--- Required action ---
Once the line containing "Image resolution: width=1470, height=2218." is found, copy it and each subsequent line exactly. Stop at the end of the records below.

--- START ---

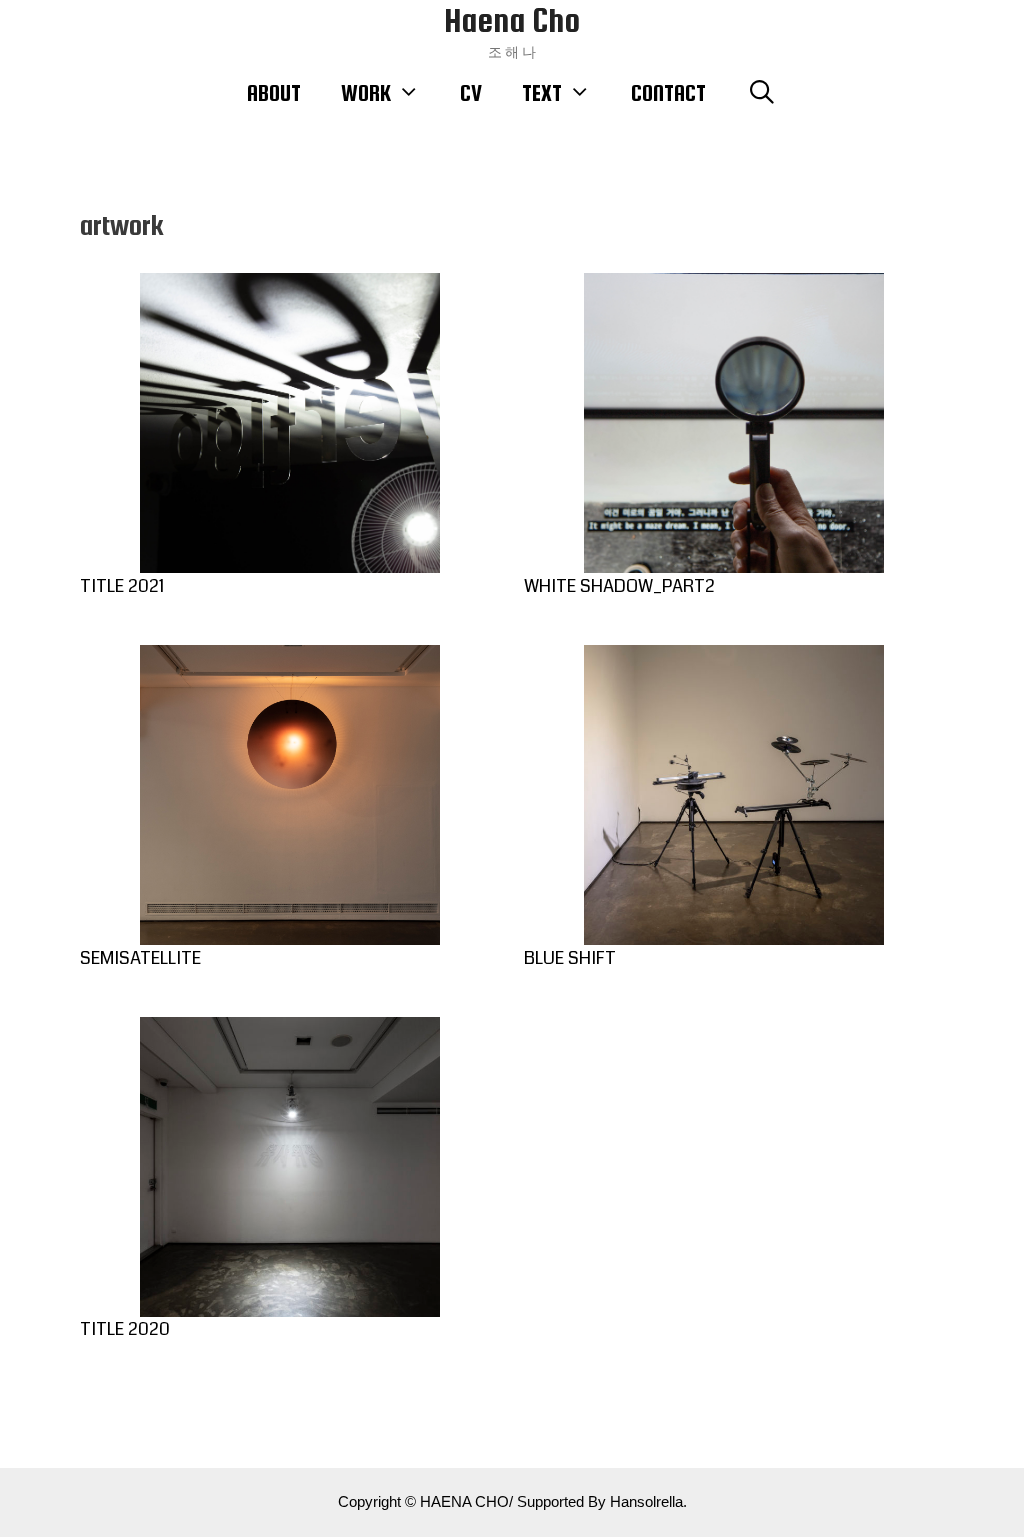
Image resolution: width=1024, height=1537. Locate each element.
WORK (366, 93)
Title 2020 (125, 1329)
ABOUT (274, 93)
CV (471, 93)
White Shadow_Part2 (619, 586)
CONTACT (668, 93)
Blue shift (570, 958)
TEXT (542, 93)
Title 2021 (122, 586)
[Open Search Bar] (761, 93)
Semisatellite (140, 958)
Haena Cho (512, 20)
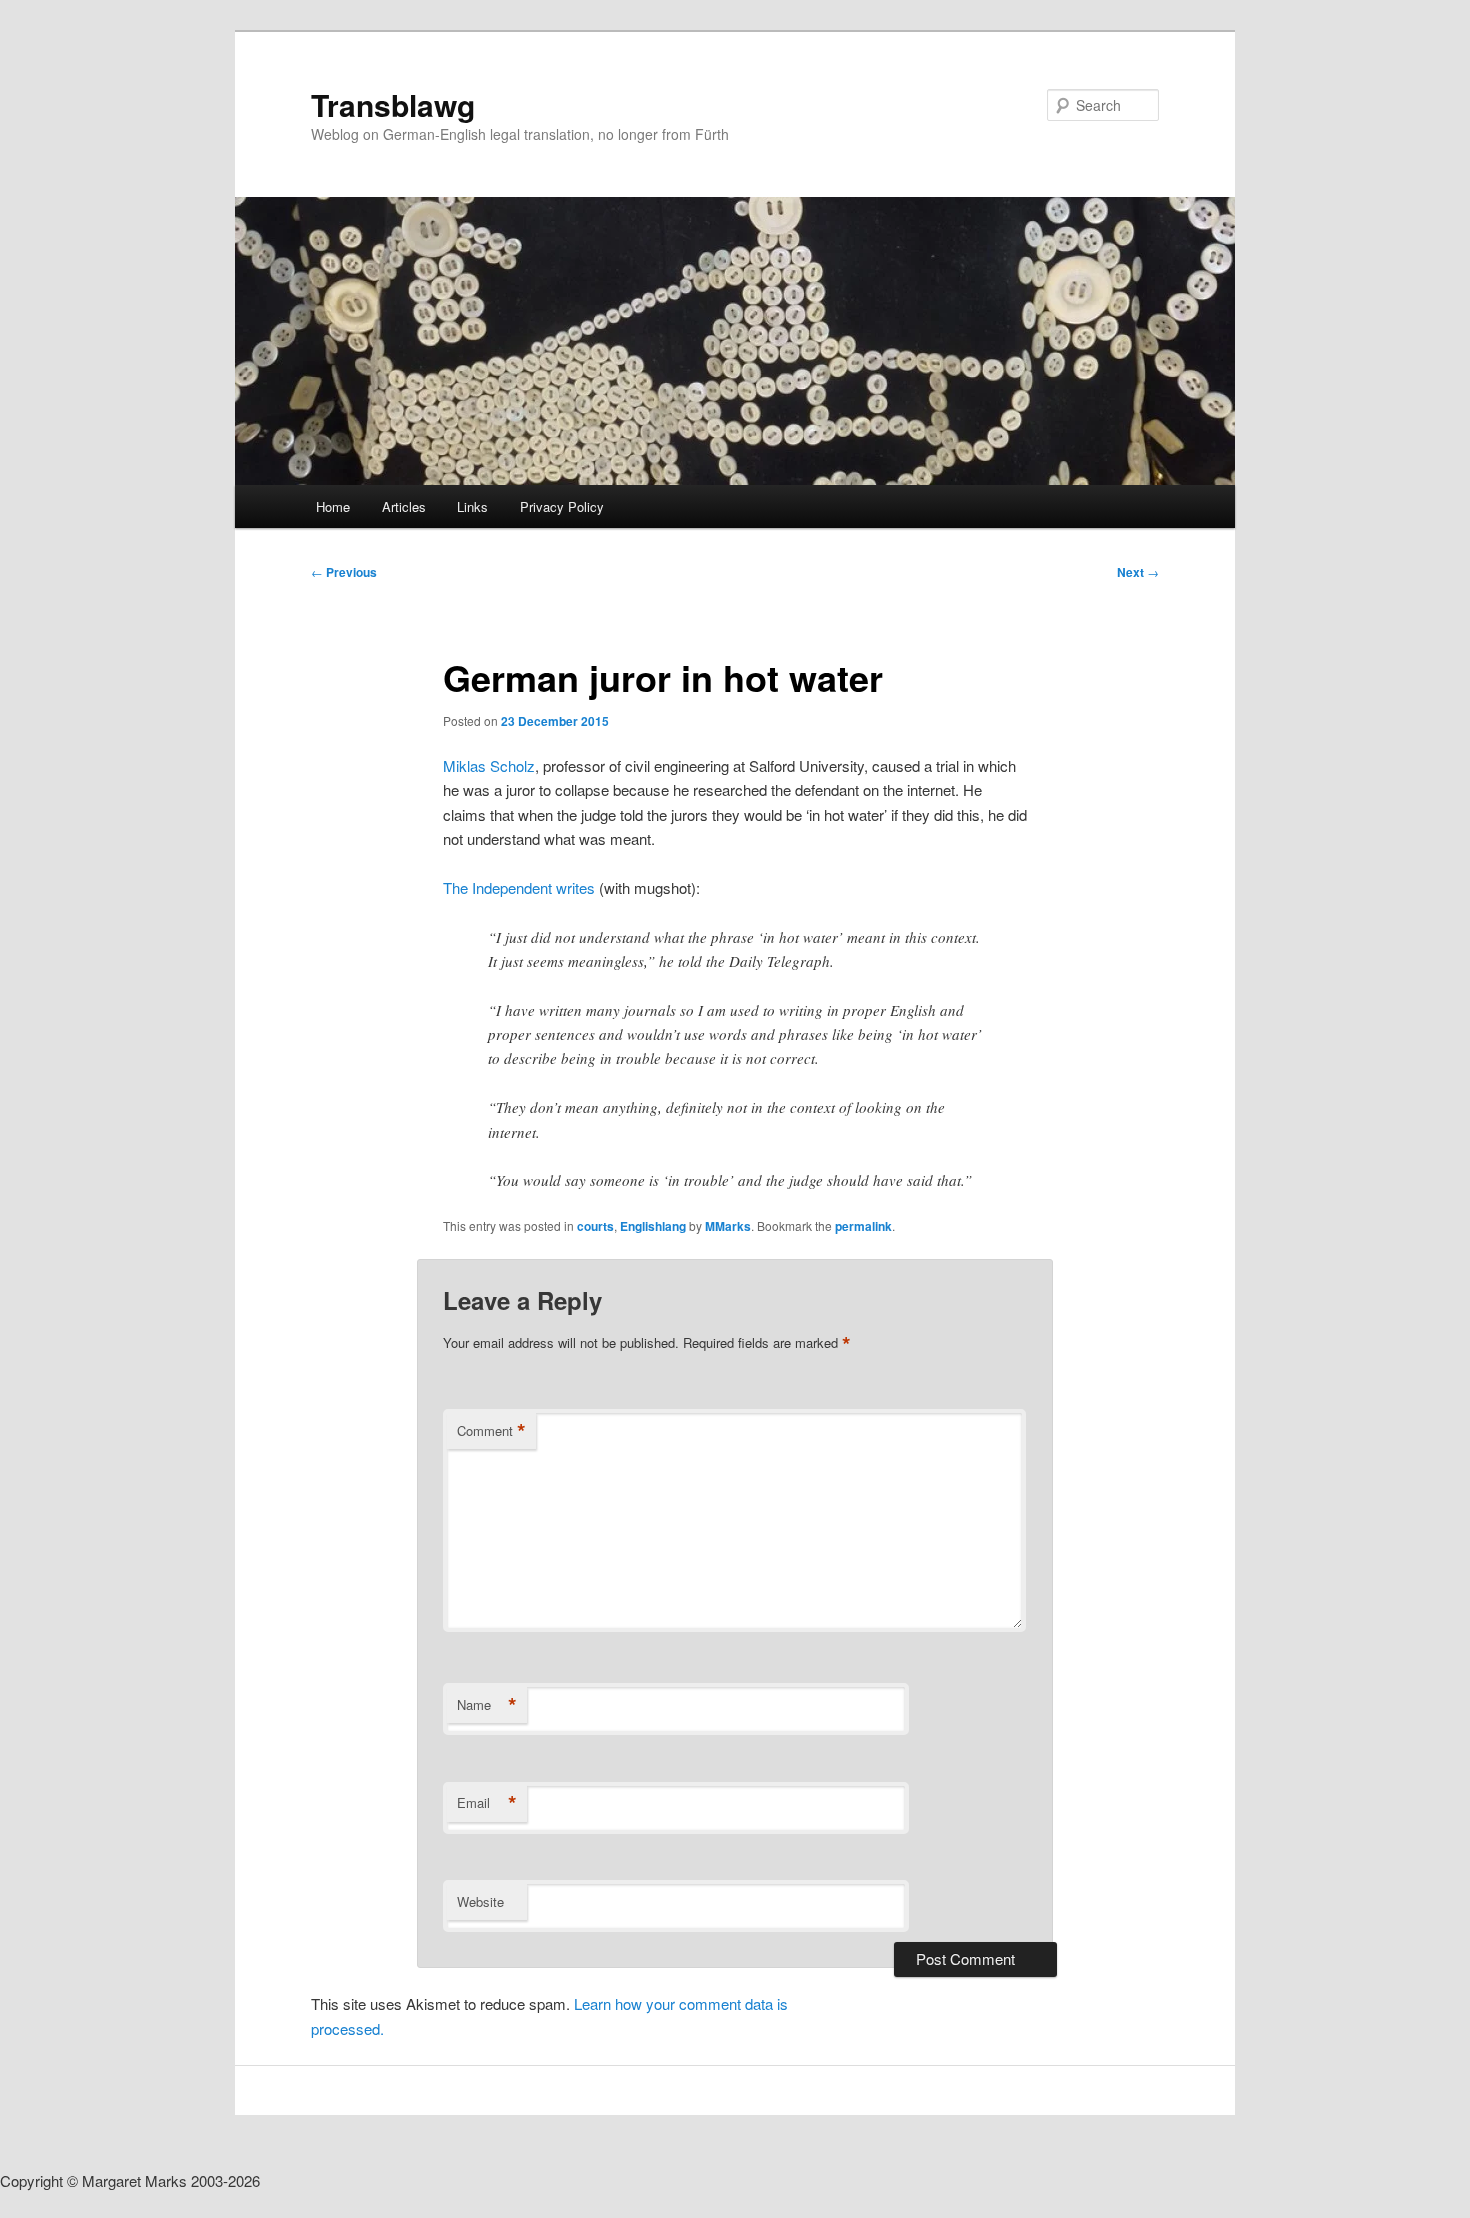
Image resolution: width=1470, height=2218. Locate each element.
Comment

--- END ---

--- Answer for the task ---
Image resolution: width=1470, height=2218. Locate each element.
Comment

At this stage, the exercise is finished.